Task brief: Write out the stretch of lines below that begins at the line with "Bürgerservice (241, 153)" and ends at the line with "[Artikel drucken] (966, 357)", including both, exactly as given and nothing more.

(Stored data entries)
====

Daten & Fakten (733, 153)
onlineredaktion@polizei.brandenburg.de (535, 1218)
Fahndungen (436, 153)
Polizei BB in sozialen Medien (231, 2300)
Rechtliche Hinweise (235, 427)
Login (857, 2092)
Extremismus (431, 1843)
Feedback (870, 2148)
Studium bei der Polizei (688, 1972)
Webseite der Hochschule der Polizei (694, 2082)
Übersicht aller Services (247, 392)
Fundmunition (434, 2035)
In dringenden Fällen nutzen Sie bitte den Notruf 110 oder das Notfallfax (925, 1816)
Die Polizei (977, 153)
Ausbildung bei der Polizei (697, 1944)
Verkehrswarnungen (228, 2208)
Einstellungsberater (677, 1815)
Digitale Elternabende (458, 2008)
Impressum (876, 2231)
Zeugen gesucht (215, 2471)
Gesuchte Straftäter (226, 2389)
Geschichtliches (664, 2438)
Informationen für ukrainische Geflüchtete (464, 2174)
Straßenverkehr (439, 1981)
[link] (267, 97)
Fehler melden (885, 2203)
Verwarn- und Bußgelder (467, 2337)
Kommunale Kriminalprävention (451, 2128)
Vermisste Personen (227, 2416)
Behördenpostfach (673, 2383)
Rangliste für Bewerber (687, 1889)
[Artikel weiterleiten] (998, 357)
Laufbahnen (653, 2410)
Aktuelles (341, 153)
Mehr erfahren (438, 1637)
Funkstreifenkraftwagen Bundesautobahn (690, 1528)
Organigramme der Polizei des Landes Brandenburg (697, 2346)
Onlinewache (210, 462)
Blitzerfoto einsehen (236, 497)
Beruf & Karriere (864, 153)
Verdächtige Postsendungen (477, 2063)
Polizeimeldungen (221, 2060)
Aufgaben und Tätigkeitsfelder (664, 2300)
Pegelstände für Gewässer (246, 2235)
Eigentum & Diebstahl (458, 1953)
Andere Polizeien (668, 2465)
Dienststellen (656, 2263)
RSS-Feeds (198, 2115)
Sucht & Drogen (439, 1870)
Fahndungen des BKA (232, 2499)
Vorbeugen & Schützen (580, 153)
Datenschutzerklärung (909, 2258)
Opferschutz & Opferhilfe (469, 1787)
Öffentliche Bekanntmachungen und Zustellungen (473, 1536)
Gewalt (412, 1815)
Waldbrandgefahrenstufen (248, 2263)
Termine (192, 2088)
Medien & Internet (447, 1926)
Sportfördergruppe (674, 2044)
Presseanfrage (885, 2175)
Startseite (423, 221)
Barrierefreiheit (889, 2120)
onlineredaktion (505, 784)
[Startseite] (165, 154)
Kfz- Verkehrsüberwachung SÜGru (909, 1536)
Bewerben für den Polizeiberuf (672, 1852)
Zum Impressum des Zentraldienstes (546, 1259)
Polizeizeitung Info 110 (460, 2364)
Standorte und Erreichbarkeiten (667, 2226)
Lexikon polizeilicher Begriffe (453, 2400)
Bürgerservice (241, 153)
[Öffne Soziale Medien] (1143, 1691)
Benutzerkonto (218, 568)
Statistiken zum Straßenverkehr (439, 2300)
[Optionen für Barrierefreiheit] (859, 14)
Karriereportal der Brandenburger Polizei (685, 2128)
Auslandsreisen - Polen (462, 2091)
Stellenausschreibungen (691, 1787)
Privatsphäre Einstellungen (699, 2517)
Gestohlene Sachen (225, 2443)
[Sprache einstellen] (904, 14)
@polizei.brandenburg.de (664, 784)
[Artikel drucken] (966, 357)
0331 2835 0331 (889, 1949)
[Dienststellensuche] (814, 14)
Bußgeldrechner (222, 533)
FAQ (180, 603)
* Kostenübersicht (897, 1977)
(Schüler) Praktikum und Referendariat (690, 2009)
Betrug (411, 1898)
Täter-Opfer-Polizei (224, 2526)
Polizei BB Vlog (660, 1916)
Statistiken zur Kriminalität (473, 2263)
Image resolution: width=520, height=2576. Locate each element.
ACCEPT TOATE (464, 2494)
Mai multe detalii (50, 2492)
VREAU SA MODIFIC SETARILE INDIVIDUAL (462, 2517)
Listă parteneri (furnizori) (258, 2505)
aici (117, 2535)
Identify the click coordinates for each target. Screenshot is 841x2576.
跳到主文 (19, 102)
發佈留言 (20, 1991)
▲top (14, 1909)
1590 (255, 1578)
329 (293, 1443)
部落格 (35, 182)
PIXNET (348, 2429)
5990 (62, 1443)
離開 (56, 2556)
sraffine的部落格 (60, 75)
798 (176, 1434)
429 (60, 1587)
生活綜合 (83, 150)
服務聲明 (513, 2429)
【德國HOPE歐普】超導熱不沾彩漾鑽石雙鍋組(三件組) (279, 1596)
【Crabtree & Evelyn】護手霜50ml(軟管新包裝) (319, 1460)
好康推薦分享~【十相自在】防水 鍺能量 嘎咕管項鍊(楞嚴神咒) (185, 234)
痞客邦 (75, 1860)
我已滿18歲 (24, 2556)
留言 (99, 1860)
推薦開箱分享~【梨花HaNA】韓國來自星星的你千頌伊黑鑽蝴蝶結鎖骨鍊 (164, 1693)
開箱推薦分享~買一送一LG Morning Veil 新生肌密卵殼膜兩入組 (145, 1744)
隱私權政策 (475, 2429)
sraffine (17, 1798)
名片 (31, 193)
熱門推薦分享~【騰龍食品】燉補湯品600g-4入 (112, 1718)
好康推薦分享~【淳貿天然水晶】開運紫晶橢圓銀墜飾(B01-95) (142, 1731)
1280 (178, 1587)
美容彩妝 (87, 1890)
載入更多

====

Output below:
Bürgerservice (241, 153)
[Öffne Soziale Medien] (1143, 1691)
Benutzerkonto (218, 568)
Statistiken zum Straßenverkehr (439, 2300)
[Optionen für Barrierefreiheit] (859, 14)
Karriereportal der Brandenburger Polizei (685, 2128)
Auslandsreisen - Polen (462, 2091)
Stellenausschreibungen (691, 1787)
Privatsphäre Einstellungen (699, 2517)
Gestohlene Sachen (225, 2443)
[Sprache einstellen] (904, 14)
@polizei.brandenburg.de (664, 784)
[Artikel drucken] (966, 357)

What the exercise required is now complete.